Oct 08
2009
4:02 PM
Text by Louis Vigneault. Read more on UNICEF’s website.
Salomie Kieah is one of many six-year-old children starting school this month in Liberia. After a final adjustment to fit her new uniform and a stop at the stationery shop to buy supplies, she is ready for her first day in primary school.
Salomie was born in 2003, a few weeks after her country restored peace following 14 years of conflict that killed, wounded and displaced hundreds of thousands of people. She is among the first class of first-graders to be born in peace here in many years.
But Salomie’s aunt, now 18, had to flee with her family during the war and missed three years of school. She is currently trying to catch up with her education. It’s the same story for many Liberian young people. Only one in three schoolchildren is studying at the traditional grade level for his or her age.
Even in the lower grades, the age gap is present. Most of Salomie’s classmates will be older than her, because children must be able to read and write when they start first grade – and very few parents can afford to send their children to preparatory school.
Salomie’s mother lives in the United States and sends money to pay for her education at a private school. At $50 per year, this option remains out of reach for most families in a country where 84 per cent of the population lives below the poverty line.
Liberia is now enforcing free and compulsory primary education in all public schools. With limited government resources to build new schools, however, the public school system is overwhelmed by new enrolment.
According to Ganta District Education Officer David N. Kehzie, 8,700 primary school students were enrolled in the district last year. More are expected this year. He says four new schools are needed to accommodate new students.
UNICEF and its partners are building a new school in Ganta as part of ‘Learning Along Borders for Living Across Boundaries’ initiative, which uses strategic education interventions to help advance development in post-conflict Liberia, Côte d’Ivoire, Guinea and Sierra Leone.
The child-friendly public school in Ganta will be able to offer free primary education to about 270 new students in a few weeks. But classrooms for many more children will have to be built.
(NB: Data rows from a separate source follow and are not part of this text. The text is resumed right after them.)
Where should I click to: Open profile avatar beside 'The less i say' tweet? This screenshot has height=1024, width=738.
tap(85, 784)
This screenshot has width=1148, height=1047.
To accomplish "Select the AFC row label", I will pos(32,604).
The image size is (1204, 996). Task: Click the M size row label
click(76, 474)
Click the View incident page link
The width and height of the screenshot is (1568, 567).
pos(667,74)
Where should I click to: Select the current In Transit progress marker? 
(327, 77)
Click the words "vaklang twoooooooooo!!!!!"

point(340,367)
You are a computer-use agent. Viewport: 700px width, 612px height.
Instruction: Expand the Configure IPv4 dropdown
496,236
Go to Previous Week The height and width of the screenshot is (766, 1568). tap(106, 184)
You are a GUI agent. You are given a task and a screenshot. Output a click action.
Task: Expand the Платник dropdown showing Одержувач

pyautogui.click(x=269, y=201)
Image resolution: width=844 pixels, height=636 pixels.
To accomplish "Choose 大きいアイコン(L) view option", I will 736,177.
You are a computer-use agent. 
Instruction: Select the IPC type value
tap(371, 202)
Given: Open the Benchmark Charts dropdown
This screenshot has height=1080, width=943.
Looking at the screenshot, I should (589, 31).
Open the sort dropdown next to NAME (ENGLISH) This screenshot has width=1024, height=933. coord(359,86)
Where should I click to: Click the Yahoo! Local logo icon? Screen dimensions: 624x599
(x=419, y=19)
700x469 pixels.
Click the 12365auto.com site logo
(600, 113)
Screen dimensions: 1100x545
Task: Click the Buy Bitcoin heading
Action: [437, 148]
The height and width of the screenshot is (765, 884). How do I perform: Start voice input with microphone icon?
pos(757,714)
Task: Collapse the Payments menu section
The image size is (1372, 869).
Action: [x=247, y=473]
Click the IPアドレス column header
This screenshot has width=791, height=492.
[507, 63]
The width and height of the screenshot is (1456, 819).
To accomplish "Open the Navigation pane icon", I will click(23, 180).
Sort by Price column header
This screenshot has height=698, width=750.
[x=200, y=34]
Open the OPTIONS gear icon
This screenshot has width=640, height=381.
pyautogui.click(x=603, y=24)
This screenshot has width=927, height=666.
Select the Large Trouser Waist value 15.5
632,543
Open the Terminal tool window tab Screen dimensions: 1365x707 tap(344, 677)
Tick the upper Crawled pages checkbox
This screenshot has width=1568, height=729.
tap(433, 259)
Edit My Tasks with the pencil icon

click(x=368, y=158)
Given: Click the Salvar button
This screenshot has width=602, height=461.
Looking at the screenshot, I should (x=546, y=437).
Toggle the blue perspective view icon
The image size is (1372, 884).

Liberian President Ellen Johnson Sirleaf recently called for more international support and investment in primary education.
“Young children today feel that they can have a future that they can be safe” she said at a press event in Monrovia. “This is the first time that six-year-olds will go to school not knowing war, not having to run, not having to hide. Those children see life in Liberia as normal. We must continue on this path, so they can become adults in a normal environment.”